Can you give every line of the records below as a Markdown table with the columns Row and Line, numbering each line and leaving out the blank ones?

* START DATA *

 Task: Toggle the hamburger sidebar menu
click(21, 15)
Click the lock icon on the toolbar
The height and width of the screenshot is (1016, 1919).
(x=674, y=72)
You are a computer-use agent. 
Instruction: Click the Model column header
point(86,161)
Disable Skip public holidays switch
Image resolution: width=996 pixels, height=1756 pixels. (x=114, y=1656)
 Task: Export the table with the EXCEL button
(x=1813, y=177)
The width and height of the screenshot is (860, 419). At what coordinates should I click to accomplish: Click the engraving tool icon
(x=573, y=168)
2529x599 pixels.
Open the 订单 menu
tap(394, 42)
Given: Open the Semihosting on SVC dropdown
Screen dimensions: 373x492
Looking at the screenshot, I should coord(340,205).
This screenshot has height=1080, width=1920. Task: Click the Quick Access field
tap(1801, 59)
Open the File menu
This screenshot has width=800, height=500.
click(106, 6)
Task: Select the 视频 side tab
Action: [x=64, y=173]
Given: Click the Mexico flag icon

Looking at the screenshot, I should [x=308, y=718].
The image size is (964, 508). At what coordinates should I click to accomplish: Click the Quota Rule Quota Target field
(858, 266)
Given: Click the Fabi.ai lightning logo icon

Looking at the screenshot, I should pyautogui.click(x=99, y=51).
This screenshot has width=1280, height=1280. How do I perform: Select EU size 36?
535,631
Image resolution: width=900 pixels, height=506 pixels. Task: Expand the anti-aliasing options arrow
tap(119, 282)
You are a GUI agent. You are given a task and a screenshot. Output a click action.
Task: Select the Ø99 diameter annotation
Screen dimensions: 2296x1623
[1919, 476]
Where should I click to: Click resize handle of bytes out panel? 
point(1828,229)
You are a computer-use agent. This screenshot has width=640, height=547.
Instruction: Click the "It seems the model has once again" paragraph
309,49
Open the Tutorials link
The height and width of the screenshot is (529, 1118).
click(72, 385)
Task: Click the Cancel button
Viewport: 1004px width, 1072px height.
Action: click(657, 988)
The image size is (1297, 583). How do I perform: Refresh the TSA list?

* END DATA *

=== OUTPUT FOR THIS EXERCISE ===
| Row | Line |
|---|---|
| 1 |  Task: Toggle the hamburger sidebar menu |
| 2 | click(21, 15) |
| 3 | Click the lock icon on the toolbar |
| 4 | The height and width of the screenshot is (1016, 1919). |
| 5 | (x=674, y=72) |
| 6 | You are a computer-use agent.  |
| 7 | Instruction: Click the Model column header |
| 8 | point(86,161) |
| 9 | Disable Skip public holidays switch |
| 10 | Image resolution: width=996 pixels, height=1756 pixels. (x=114, y=1656) |
| 11 |  Task: Export the table with the EXCEL button |
| 12 | (x=1813, y=177) |
| 13 | The width and height of the screenshot is (860, 419). At what coordinates should I click to accomplish: Click the engraving tool icon |
| 14 | (x=573, y=168) |
| 15 | 2529x599 pixels. |
| 16 | Open the 订单 menu |
| 17 | tap(394, 42) |
| 18 | Given: Open the Semihosting on SVC dropdown |
| 19 | Screen dimensions: 373x492 |
| 20 | Looking at the screenshot, I should coord(340,205). |
| 21 | This screenshot has height=1080, width=1920. Task: Click the Quick Access field |
| 22 | tap(1801, 59) |
| 23 | Open the File menu |
| 24 | This screenshot has width=800, height=500. |
| 25 | click(106, 6) |
| 26 | Task: Select the 视频 side tab |
| 27 | Action: [x=64, y=173] |
| 28 | Given: Click the Mexico flag icon |
| 29 | Looking at the screenshot, I should [x=308, y=718]. |
| 30 | The image size is (964, 508). At what coordinates should I click to accomplish: Click the Quota Rule Quota Target field |
| 31 | (858, 266) |
| 32 | Given: Click the Fabi.ai lightning logo icon |
| 33 | Looking at the screenshot, I should pyautogui.click(x=99, y=51). |
| 34 | This screenshot has width=1280, height=1280. How do I perform: Select EU size 36? |
| 35 | 535,631 |
| 36 | Image resolution: width=900 pixels, height=506 pixels. Task: Expand the anti-aliasing options arrow |
| 37 | tap(119, 282) |
| 38 | You are a GUI agent. You are given a task and a screenshot. Output a click action. |
| 39 | Task: Select the Ø99 diameter annotation |
| 40 | Screen dimensions: 2296x1623 |
| 41 | [1919, 476] |
| 42 | Where should I click to: Click resize handle of bytes out panel?  |
| 43 | point(1828,229) |
| 44 | You are a computer-use agent. This screenshot has width=640, height=547. |
| 45 | Instruction: Click the "It seems the model has once again" paragraph |
| 46 | 309,49 |
| 47 | Open the Tutorials link |
| 48 | The height and width of the screenshot is (529, 1118). |
| 49 | click(72, 385) |
| 50 | Task: Click the Cancel button |
| 51 | Viewport: 1004px width, 1072px height. |
| 52 | Action: click(657, 988) |
| 53 | The image size is (1297, 583). How do I perform: Refresh the TSA list? |